I can still remember it like it was yesterday. I wasn’t listening as my 5-year-old son called my name… for the third time. After he said “Dad” repeatedly, I was still looking at my phone, so he grabbed me by the chin and turned my face toward his, eyeball to eyeball. He wanted my undivided attention. At that moment, he wasn’t being disrespectful; I just wasn’t being present. It was his way of saying, “Dad, I want and need you.” And I needed that reminder—our parent-child relationship was better for it.
As dads, we sometimes allow small and temporary things to keep us from hearing and seeing more important things right in front of us: our kids. We get easily distracted and forget what’s most important in the parent-child relationship. But it doesn’t have to be this way. Here are 7 ways to instantly improve your relationships with your kids.
1. Put your phone away.
Studies have shown that even the visible presence of your phone in your hand or on a table while you’re talking hinders better communication and emotional connection. Our kids notice our device distractions.
2. Make intentional eye contact.
Place your eyes on the people you love while they are talking to you, and they will naturally feel more loved and connected with you. Good eye contact says a lot more about you than you realize.
3. Get outside.
Sometimes, just getting up off the couch and playing in the yard or taking a stroll around the neighborhood can contribute not only to physical health but to relational health as well. Many kids naturally talk more when they’re on the move. I know mine do.
4. Turn off your music or the TV and just listen.
I love wearing my AirPods, but I’ve found that when they’re in, my kids tend to assume I’m not available. When they want to talk, I’m learning to listen by giving them my full attention (and taking out my AirPods). This also requires an intentional positioning of my heart toward understanding my children rather than just being understood by them. Believe me, they know the difference when they see it.
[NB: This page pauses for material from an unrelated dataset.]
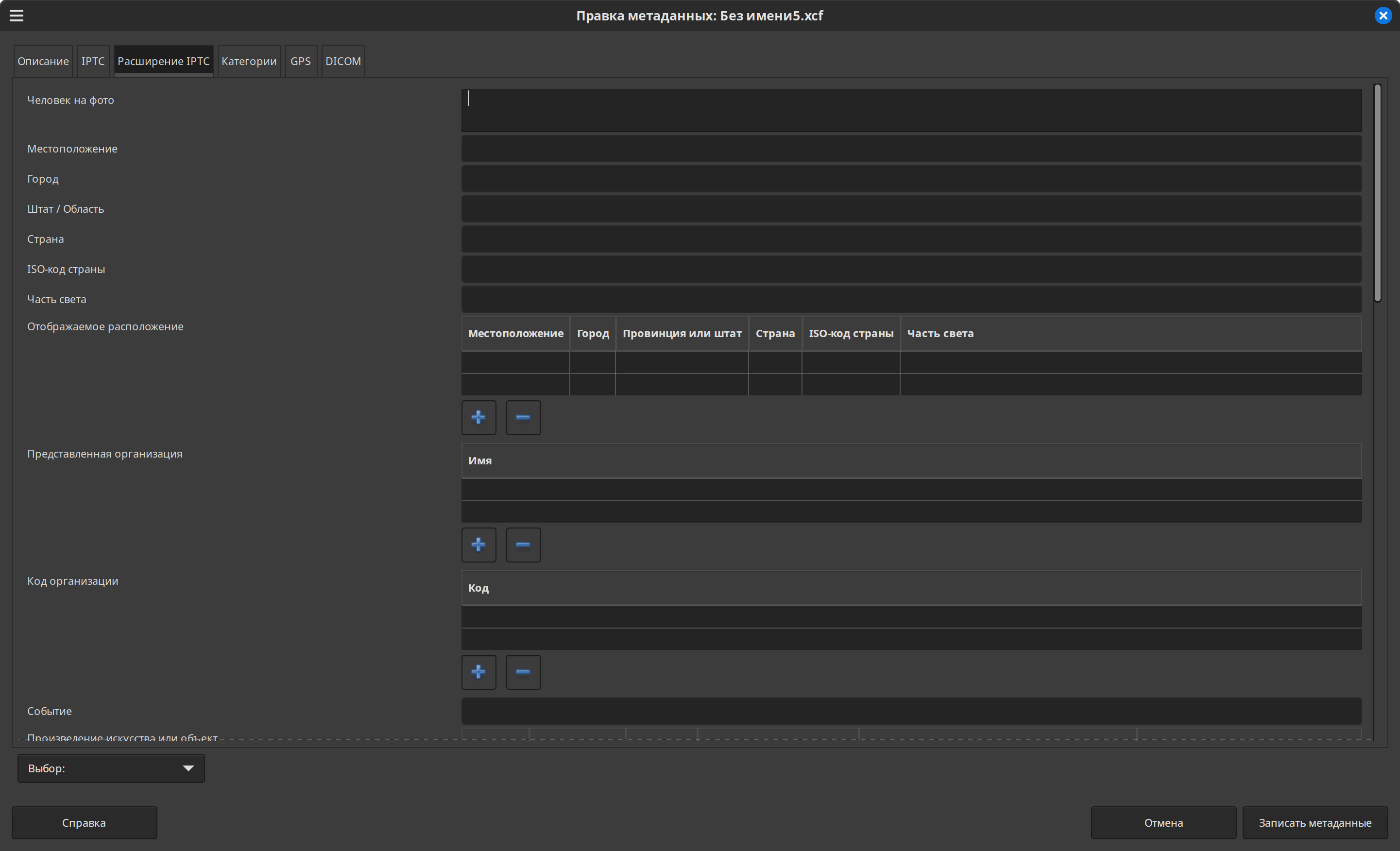Open the hamburger menu in the title bar
The image size is (1400, 851).
tap(17, 16)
And trying to understand our kids’ points of view gives the parent-child relationship a boost.
5. Encourage your kids to ask questions.
I encourage all parents to establish an “open-door questions policy” that gives your kids permission to ask any question, anytime, about anything. How do you know if you have such a policy? Only if your kids know that you have such a policy. Some of our best conversations as a family have come out of this.
6. Don’t get defensive.
When they ask the tough questions or a question you weren’t expecting, don’t pounce on them. If you respond by questioning or demeaning them for asking in the first place, they won’t be coming to you for answers the next time.
7. Express love.
All kids desire the love, affection, and attention of their dads. Some of the easiest ways to instantly improve your parent-child relationship are to say I love you and give random hugs often. If this isn’t something you normally do, it may feel awkward for you at first, and maybe for your kids too. But keep doing it until over time, it becomes something your kids expect (and enjoy).
Sound off: Which of these ways could you instantly implement when you get home tonight?
Huddle up with your kids and ask, “What is a small but important way I can show you I love you more regularly?”